### What is being asked
For this exercise, reproduce only the lines from the one holding "Task: Select the Red Hat AMI tile" through the final line of the data below, exactly, and omit pictures.

(Records excerpted from a collection)
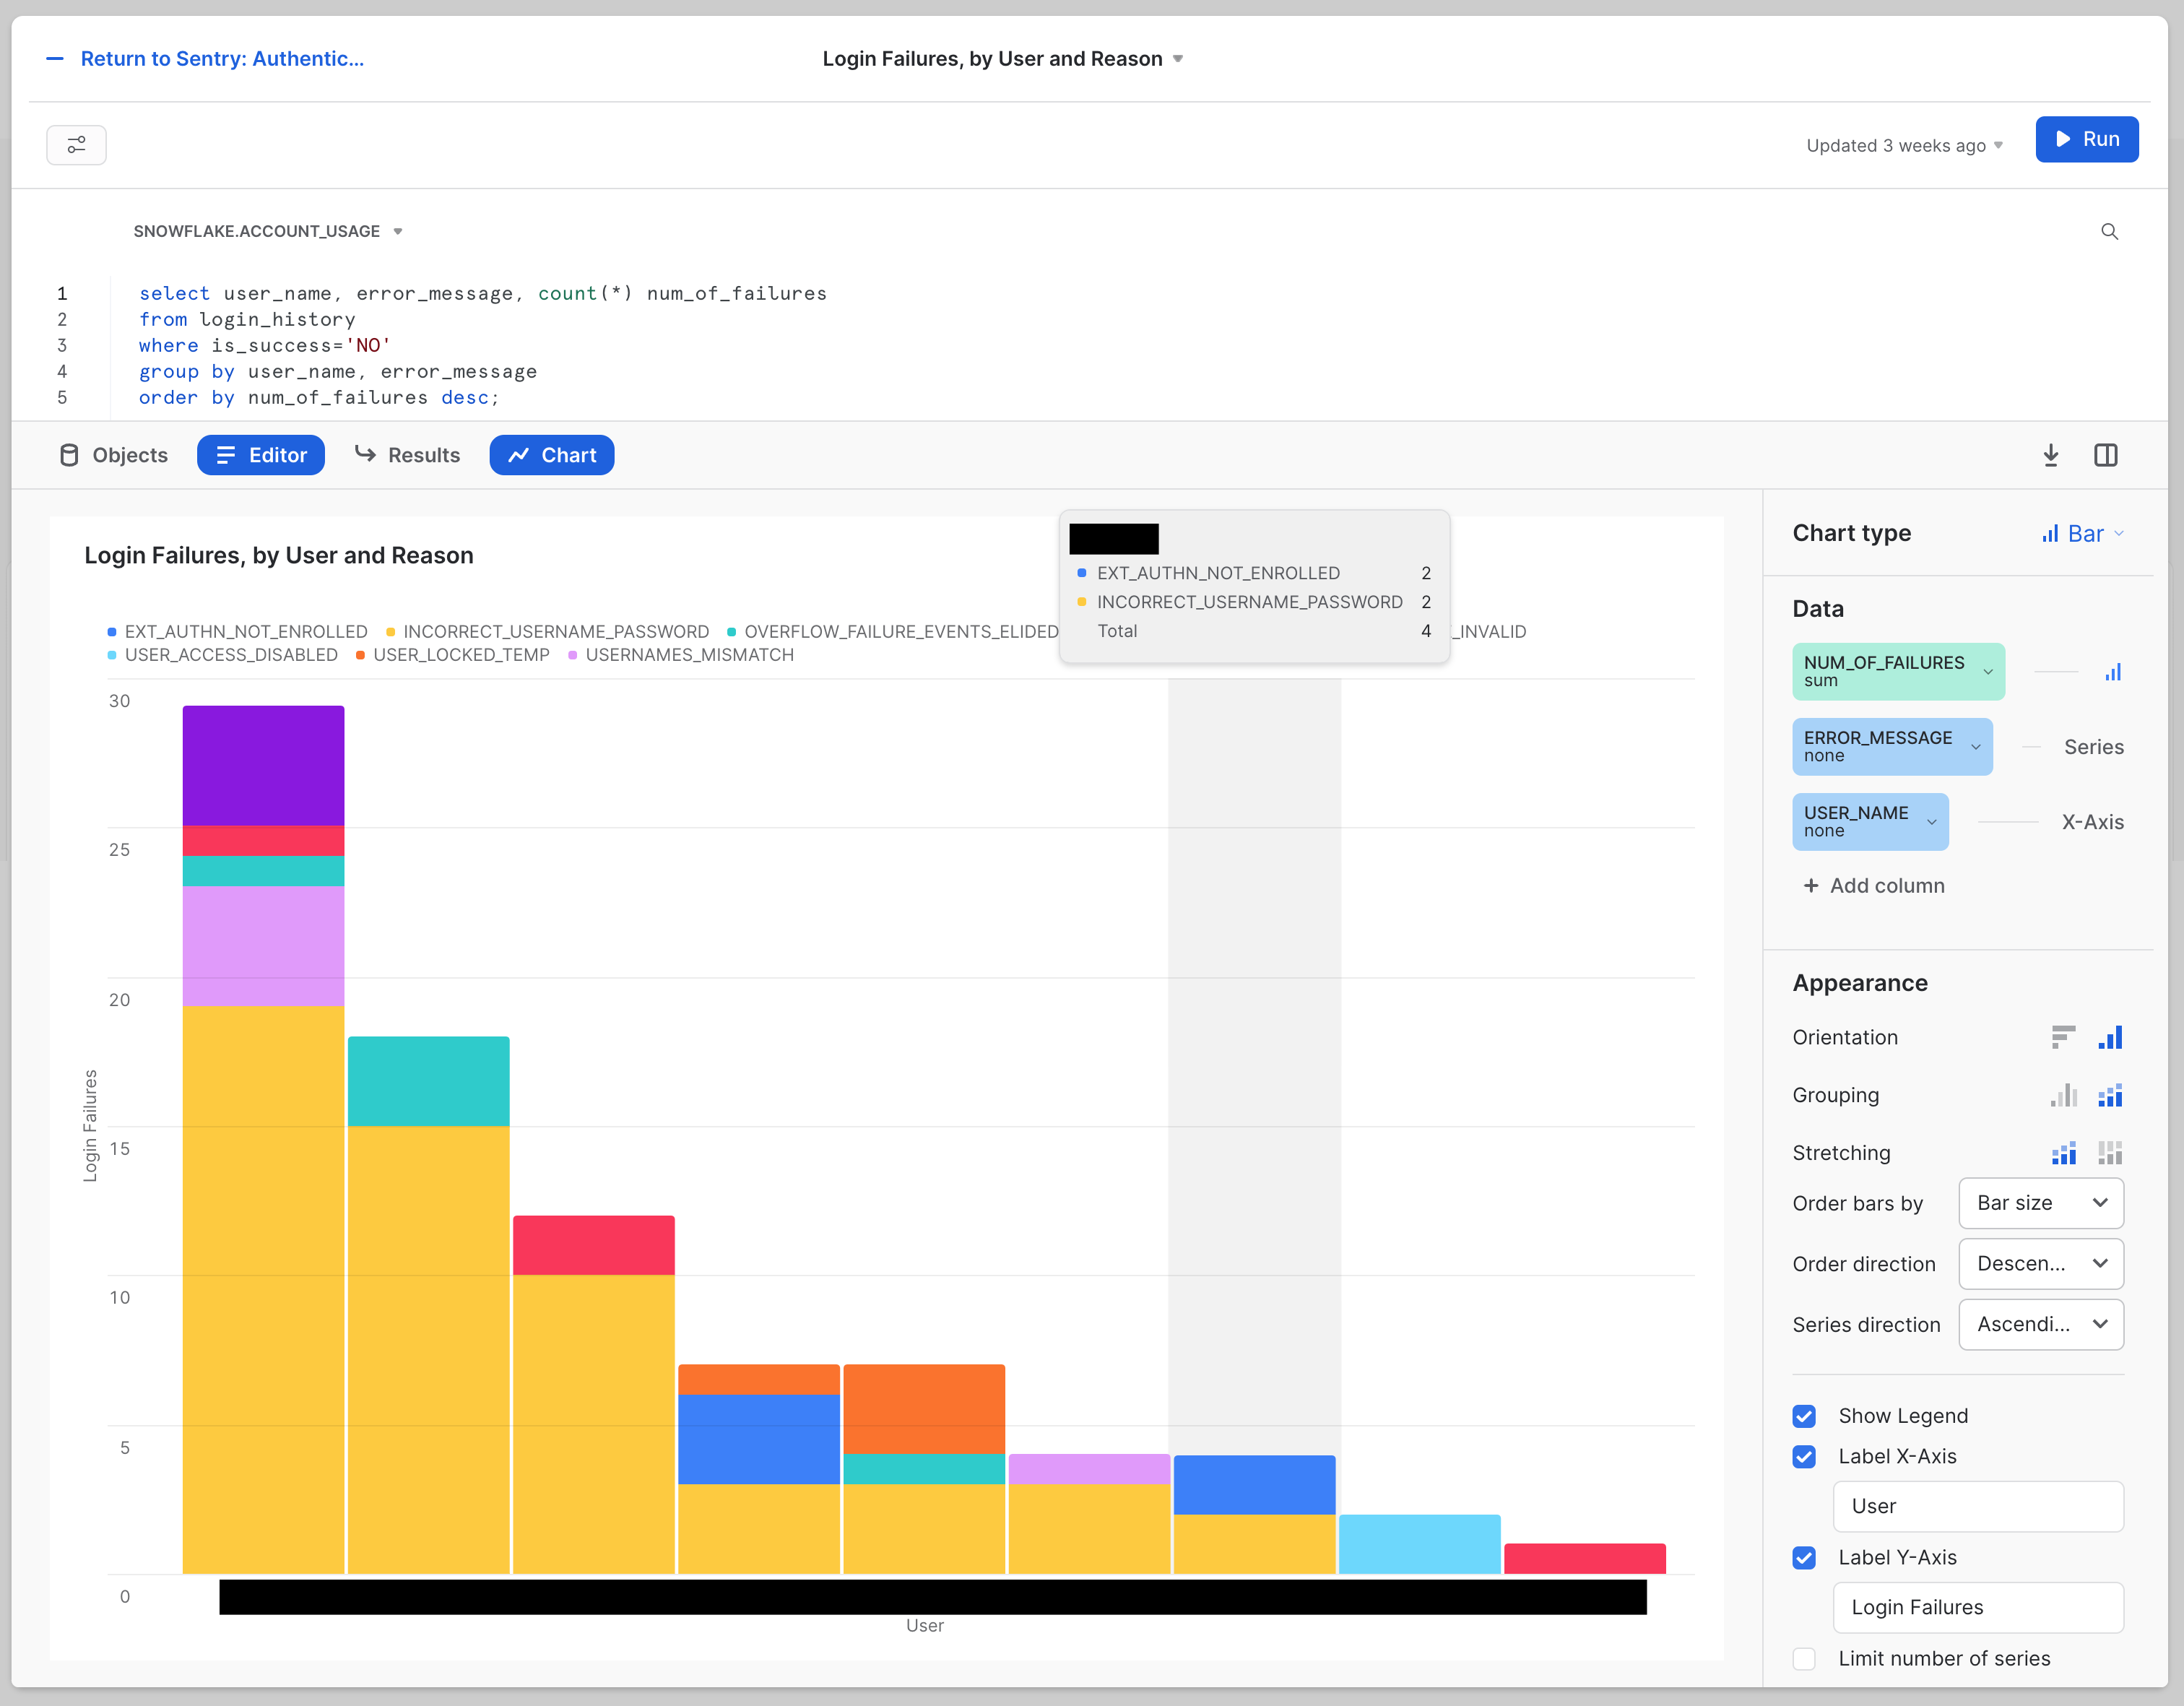Open the Order bars by dropdown
Viewport: 2184px width, 1706px height.
coord(2040,1203)
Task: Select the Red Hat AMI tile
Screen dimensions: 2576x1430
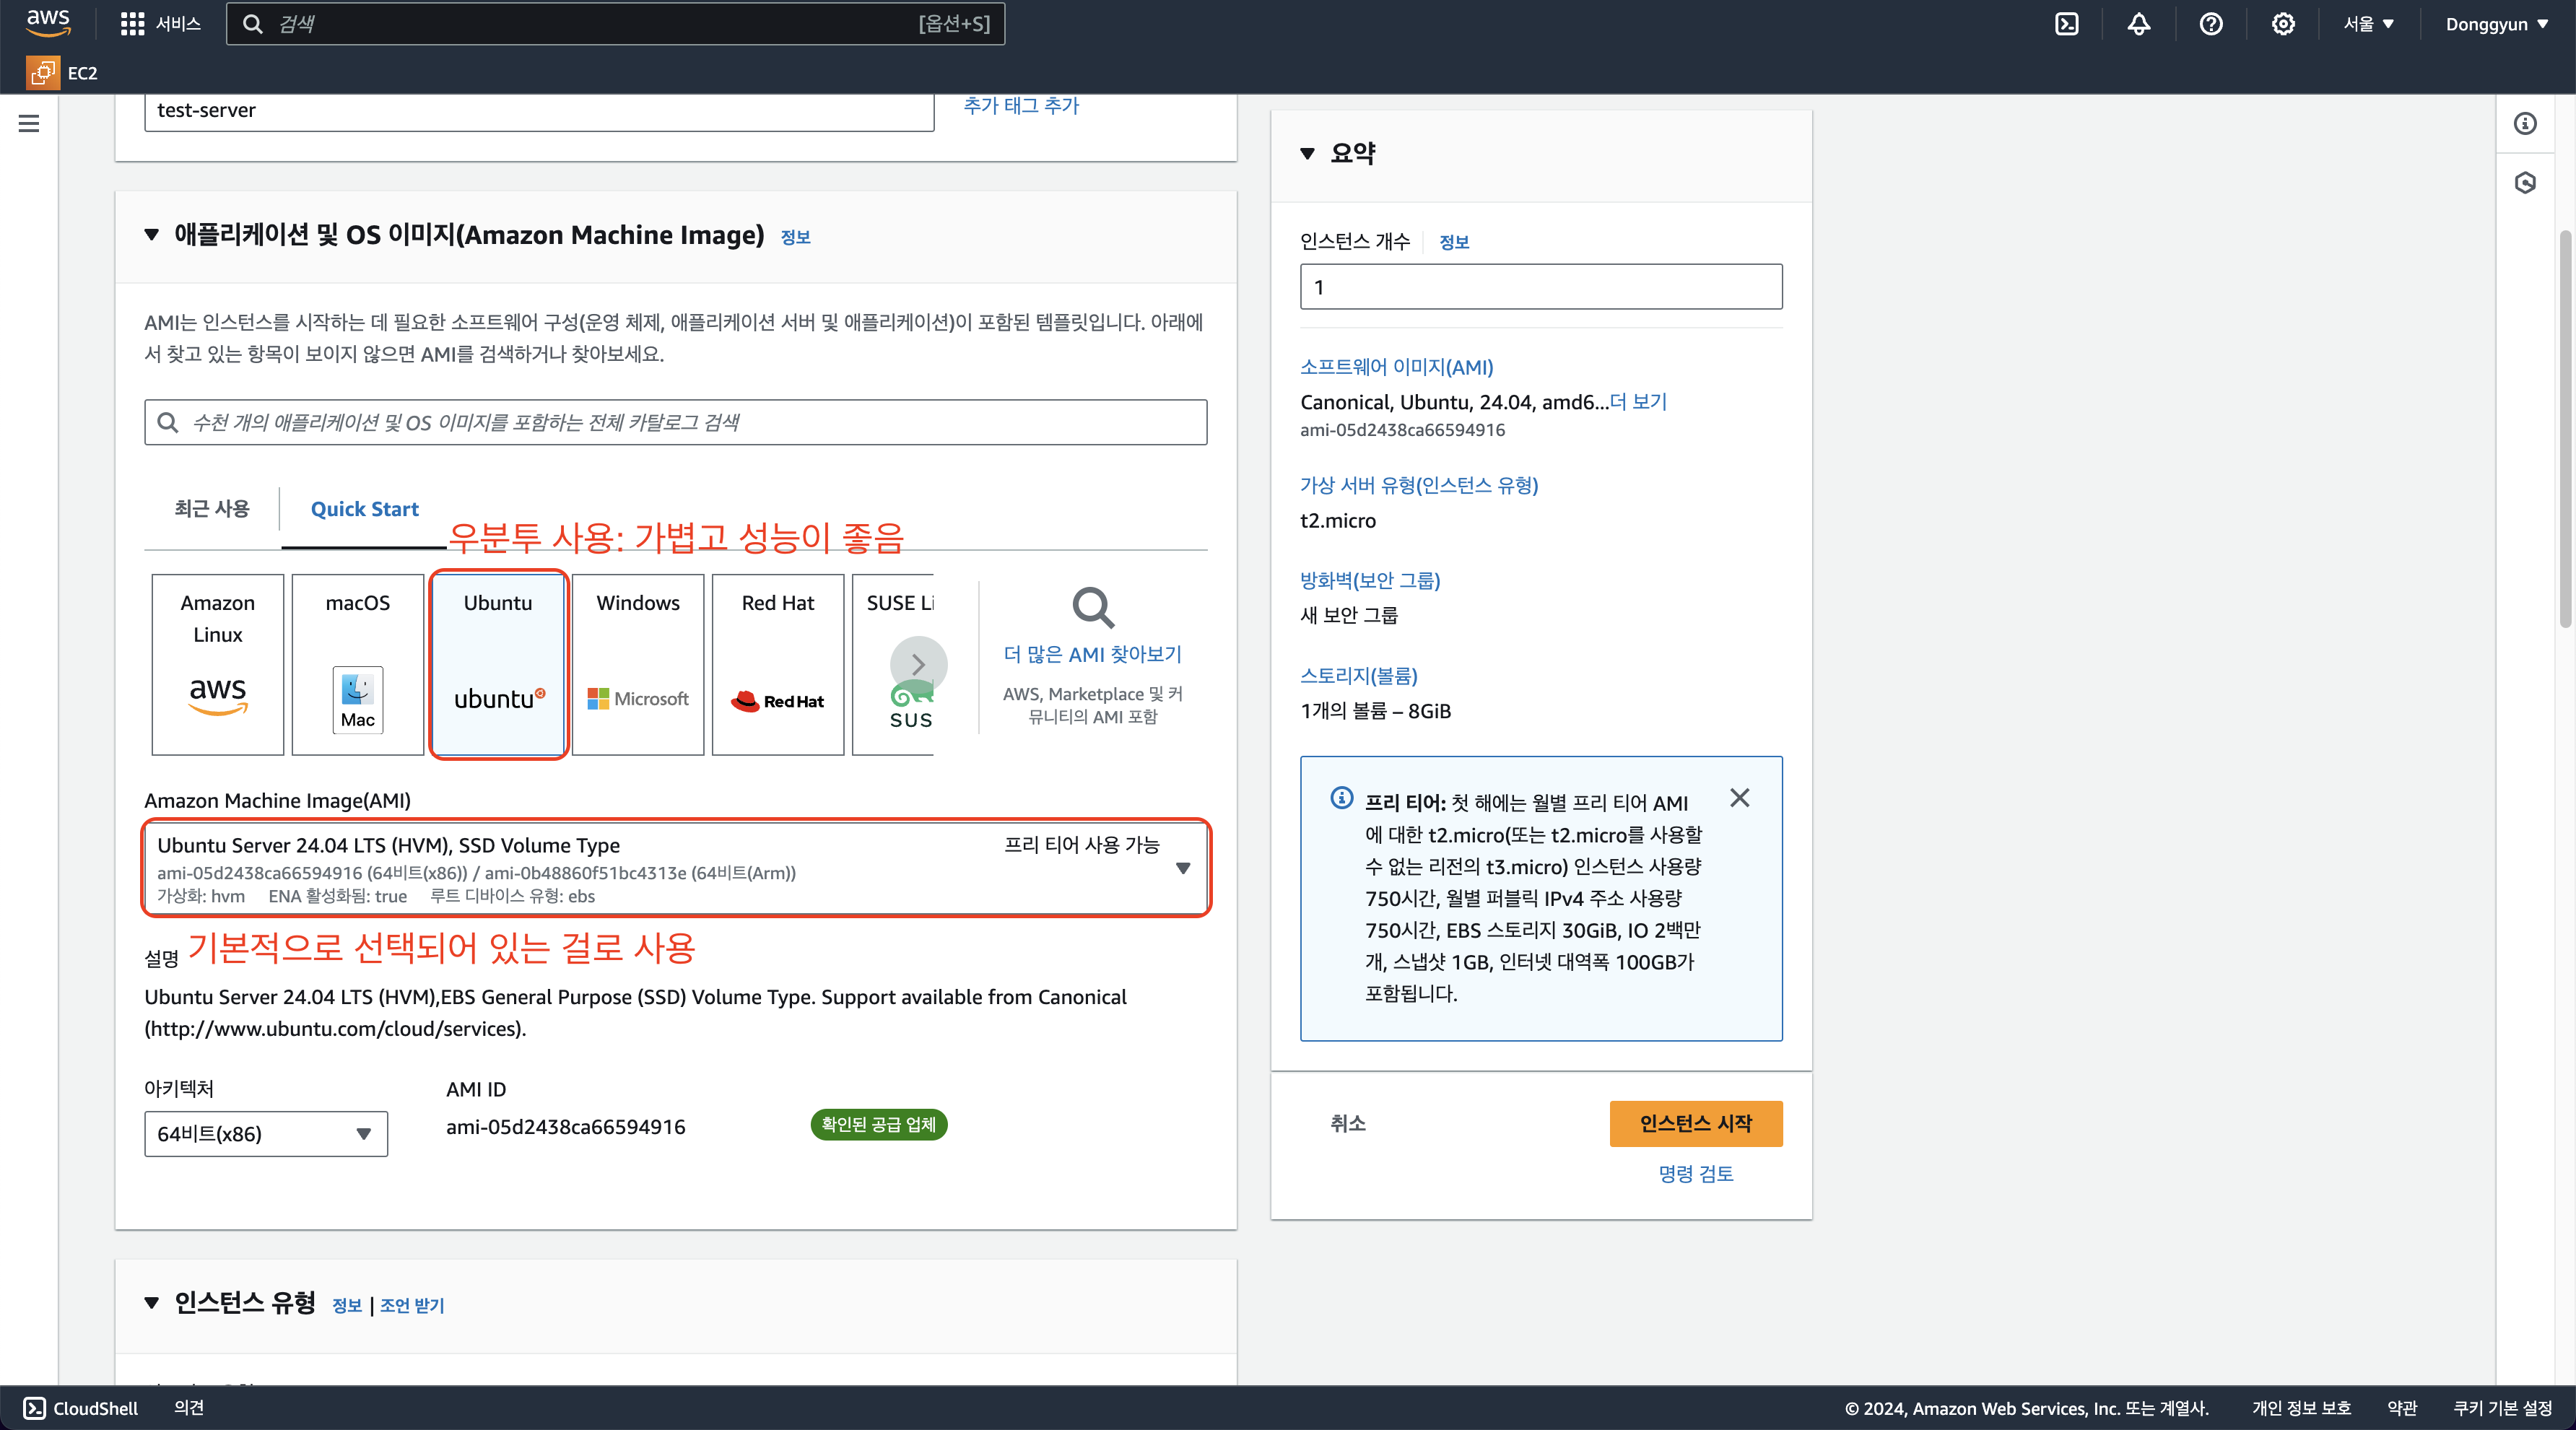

### Answer to the problem
Task: Select the Red Hat AMI tile
Screen dimensions: 2576x1430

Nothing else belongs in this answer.